1 December 2004
1:12 pm to 2:12 pm
Ending point: corner of North Moore Street and West Street (aka the West Side Highway)
Distance from home: 0.9015 miles
Literature received: J&R Music World flyer (“All Roads Lead to J&R”)
Coin: 1986 P quarter, 2000 P quarter (Maryland)
When I stepped outside, gales of wind surrounded me like a tornado. I flipped the quarter, it danced in the air like a knuckleball, and floated right into an open sewer. I didn’t have any other coins in my pockets, so I had to go back inside and down to the basement so I could use the laundry-room change machine. I successfully broke a dollar; in addition, somebody had left a copy of the New York Daily News in the laundry room. I took the paper–since it would have cost me 25 cents from a hawker, my journey was now, financially at least, a break-even proposition.
I headed north, through City Hall Park, which was hosting an AIDS memorial. They had five microphones set up and people were simultaneously reading litanies of names: presumably an inventory of the dead. The overlapping names made it feel more like a piece of performance art than a remembrance, but it was still quite moving. As I walked through the event, I reflected on how life and death was a coin-flip proposition. You keep flipping the coin: another day passes where you don’t get hit by a bus or fall victim to a terrible disease. Eventually, the coin comes up “death” for everybody.
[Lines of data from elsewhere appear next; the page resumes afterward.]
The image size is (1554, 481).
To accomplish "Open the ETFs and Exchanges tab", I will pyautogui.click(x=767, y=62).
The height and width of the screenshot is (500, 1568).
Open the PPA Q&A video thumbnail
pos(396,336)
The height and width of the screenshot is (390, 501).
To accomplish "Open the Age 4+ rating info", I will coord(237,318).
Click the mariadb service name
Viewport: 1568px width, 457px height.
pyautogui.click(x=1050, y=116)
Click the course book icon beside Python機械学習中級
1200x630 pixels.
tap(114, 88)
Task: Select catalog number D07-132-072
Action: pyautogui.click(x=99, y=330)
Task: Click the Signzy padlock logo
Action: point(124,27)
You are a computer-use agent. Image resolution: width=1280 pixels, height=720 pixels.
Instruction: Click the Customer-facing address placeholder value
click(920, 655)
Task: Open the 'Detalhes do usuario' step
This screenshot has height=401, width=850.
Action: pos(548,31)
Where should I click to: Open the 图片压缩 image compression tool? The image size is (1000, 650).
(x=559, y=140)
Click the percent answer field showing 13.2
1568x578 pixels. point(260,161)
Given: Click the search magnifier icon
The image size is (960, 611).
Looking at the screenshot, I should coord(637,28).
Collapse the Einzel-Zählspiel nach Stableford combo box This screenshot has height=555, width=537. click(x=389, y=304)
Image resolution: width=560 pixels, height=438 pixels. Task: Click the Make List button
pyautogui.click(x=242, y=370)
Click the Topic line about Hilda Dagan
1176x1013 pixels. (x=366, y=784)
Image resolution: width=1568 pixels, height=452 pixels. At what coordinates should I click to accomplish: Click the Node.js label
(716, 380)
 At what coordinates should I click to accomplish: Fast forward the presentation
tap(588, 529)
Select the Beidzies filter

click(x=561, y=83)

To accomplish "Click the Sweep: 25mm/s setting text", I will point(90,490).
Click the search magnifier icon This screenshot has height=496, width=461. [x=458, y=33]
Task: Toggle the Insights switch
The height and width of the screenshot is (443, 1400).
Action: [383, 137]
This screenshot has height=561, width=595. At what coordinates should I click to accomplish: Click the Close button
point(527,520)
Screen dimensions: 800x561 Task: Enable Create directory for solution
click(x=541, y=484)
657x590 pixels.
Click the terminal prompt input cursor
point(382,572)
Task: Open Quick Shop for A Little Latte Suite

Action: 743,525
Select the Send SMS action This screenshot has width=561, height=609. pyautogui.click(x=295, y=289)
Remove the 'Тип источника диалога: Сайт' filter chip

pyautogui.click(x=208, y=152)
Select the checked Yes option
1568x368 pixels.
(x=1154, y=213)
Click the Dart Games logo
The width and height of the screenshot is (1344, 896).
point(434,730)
Up Broadway to Worth, then west. Leaves and fast-food clamshells were blowing furiously through the air, people on the sidewalk were wobbling and being shifted from side to side. Also floating in the air: fast-food clamshells. Somebody had abandoned an inside-out umbrella. South on Hudson, further west to Greenwich, back north to Harrison, past the Borough of Manhattan Community College. This took me almost all the way to the Hudson River. I headed south, walking alongside West Street on a temporary wooden sidewalk. This made me feel like I was strolling down the boardwalk, except I was pushing my body into the winter wind and instead of kids in bathing suits being underfoot, there were cars zipping past me.